Grain can substitute a horse’s diet. However, horses should be fed grain in small quantities frequently instead of one large meal. Horses can’t digest grain effectively when they eat it at once in large quantities. Horses that graze most of the time don’t need a lot of hay. During winter, pasture should supplement pasture. Less is better when it comes to grain.
What you feed your horse is as important as when you feed them. When you change your horse’s ration size or feed type, do it gradually to avoid founder or colic. You should also change each meal at a time over weeks, if possible. The change should be gradual i.e. 25% of their current food. Introduce new food after two days and transition to new food completely after a while.

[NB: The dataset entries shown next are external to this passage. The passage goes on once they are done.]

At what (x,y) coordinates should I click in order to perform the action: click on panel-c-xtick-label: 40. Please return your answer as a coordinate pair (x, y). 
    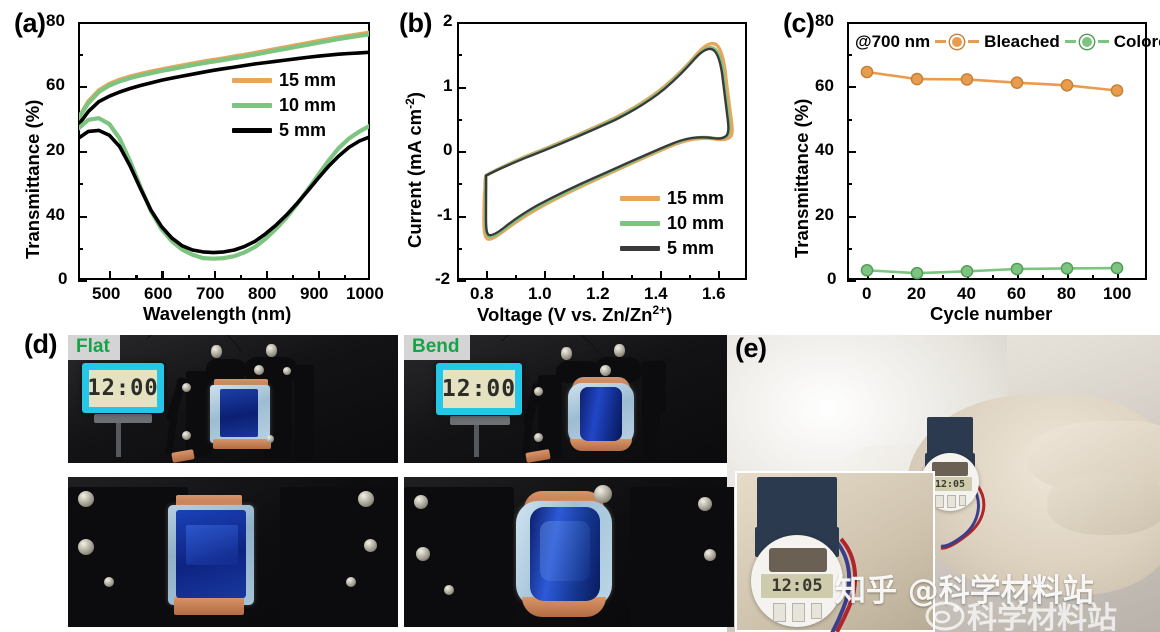
    Looking at the image, I should click on (966, 294).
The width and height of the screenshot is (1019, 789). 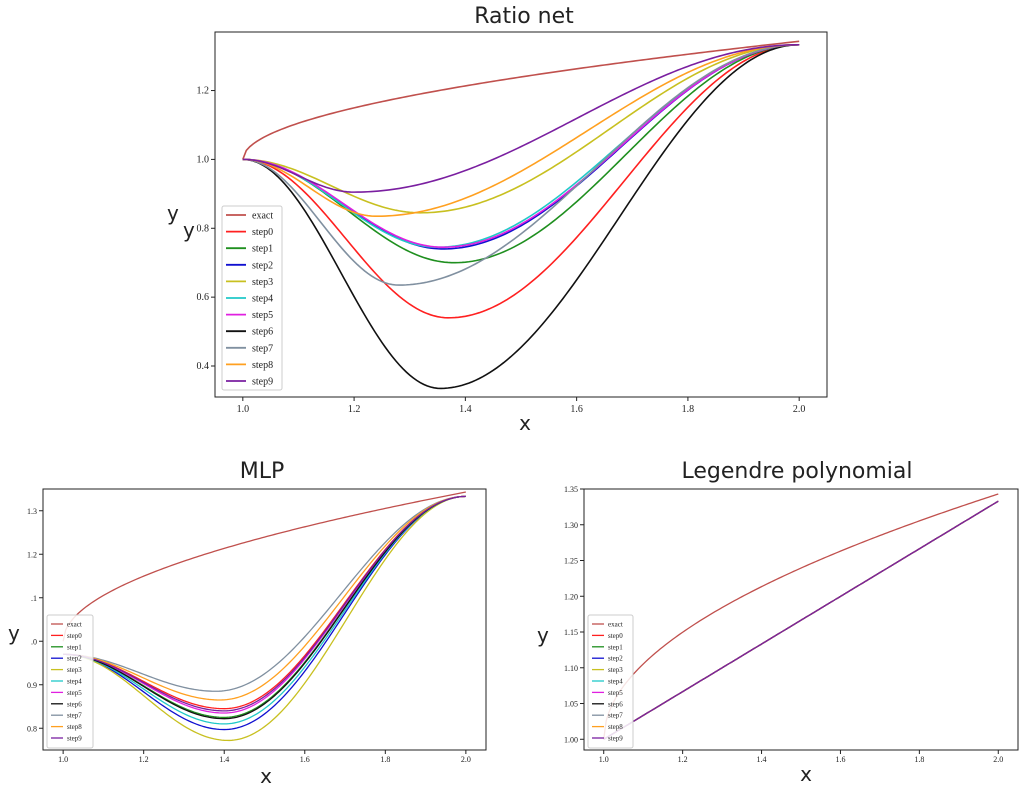 What do you see at coordinates (32, 686) in the screenshot?
I see `y-tick-label: 0.9` at bounding box center [32, 686].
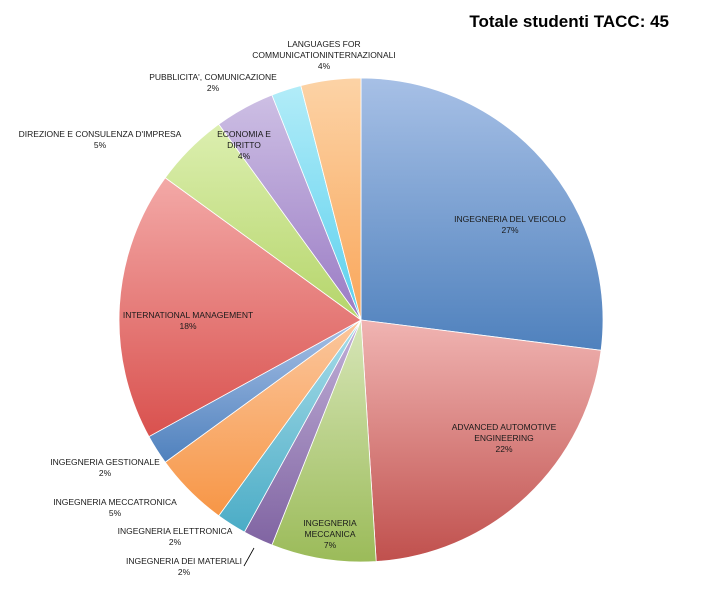 This screenshot has height=592, width=709. Describe the element at coordinates (176, 536) in the screenshot. I see `slice-label: INGEGNERIA ELETTRONICA 2%` at that location.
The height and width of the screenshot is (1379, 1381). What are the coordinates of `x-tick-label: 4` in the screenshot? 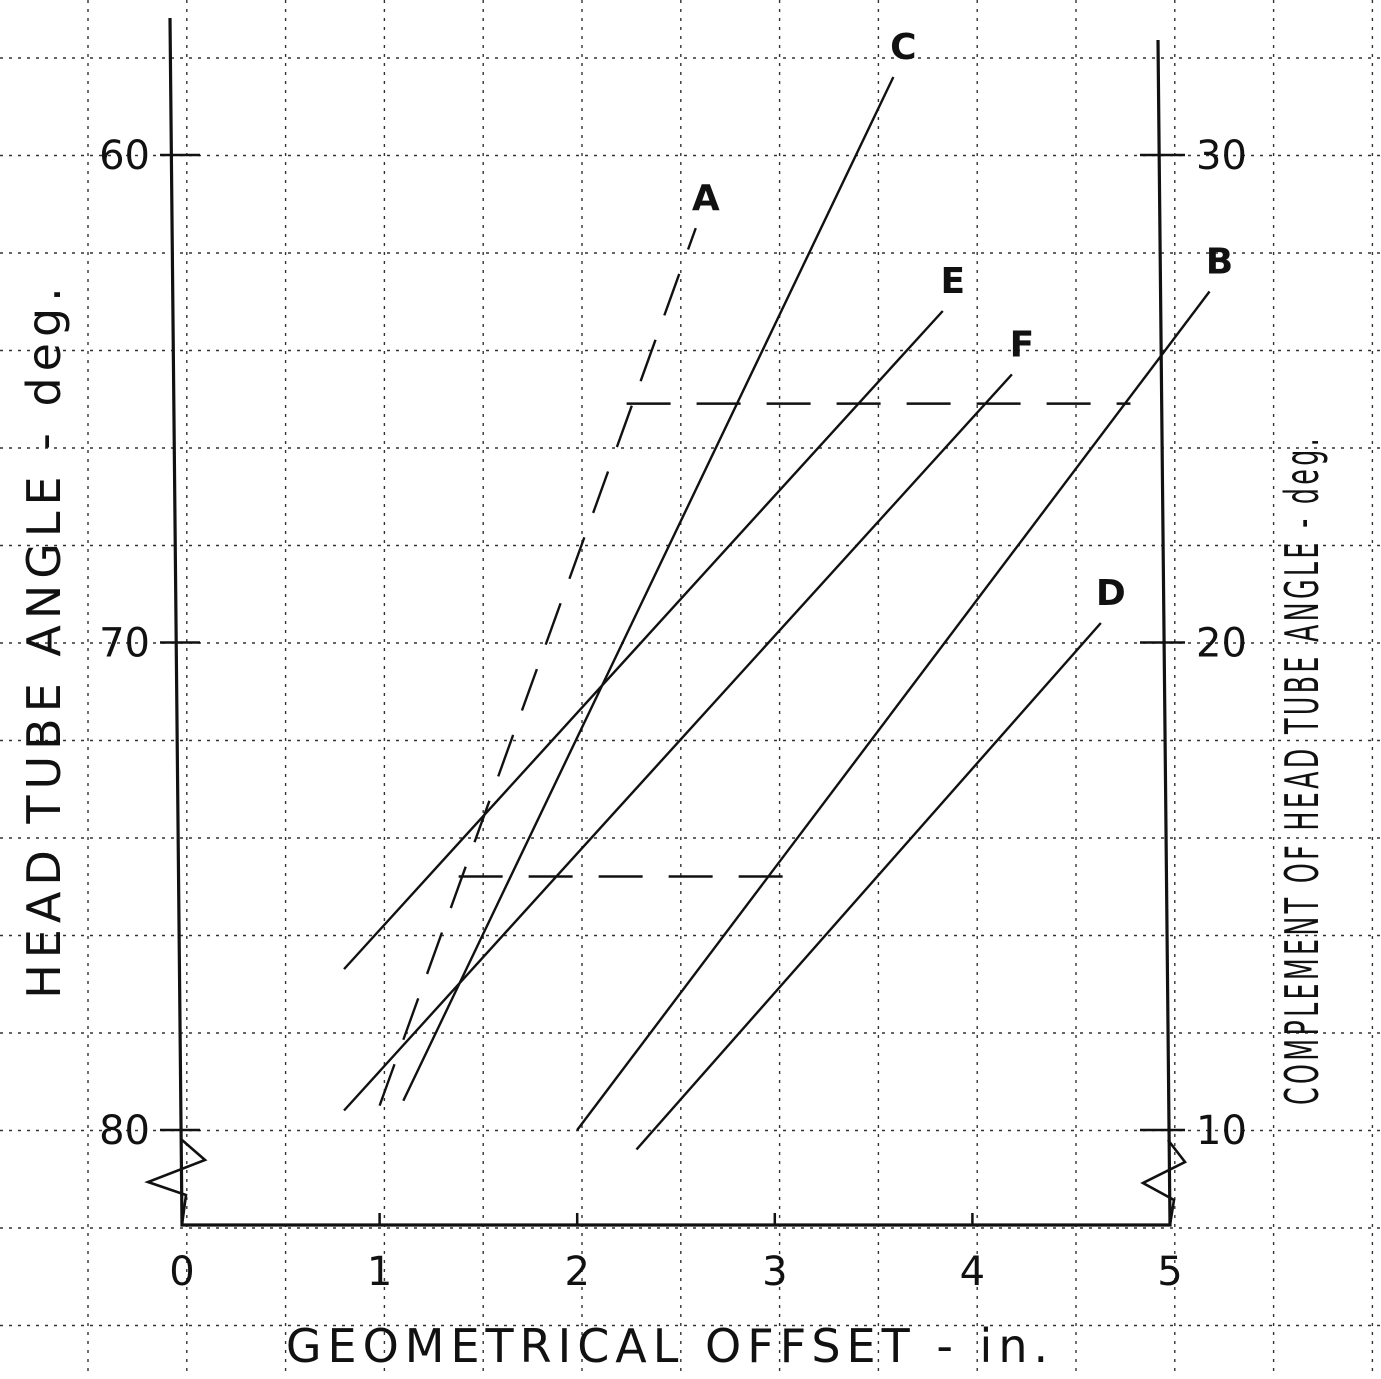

The importance of a balanced diet can’t be overlooked. Horses, among other animals, will eat what they aren’t supposed to eat mostly because of nutritional deficiencies. Keeping your horse well-nourished is the “key” to ensuring he/she doesn’t eat meat or anything else that is dangerous to their health.
There are accounts of horses eating meat; however, they shouldn’t be eating meat. What’s more, their digestive systems aren’t designed to eat meat. In fact, other factors like the fact that horses don’t vomit makes eating meat very dangerous.
The dental structure of horses is also evidence that they should eat plants only. Horses have flat teeth designed for chewing plants. Carnivores have pointed sharp teeth for tearing flesh. Horses also have longer digestive systems while carnivores have shorter ones allowing food to move quickly.
Like carnivores, horses will occasionally eat on something they aren’t supposed to eat. Lions have been seen on many occasions chewing on grass. However, grass can’t replace their meat diet. In a nutshell, a few incidences of horses eating meat or enjoying some blood mixed with grain shouldn’t be mistaken to mean they are now carnivores (meat-eaters). What’s more, horses shouldn’t be encouraged to eat meat as it puts them in real danger (as discussed above).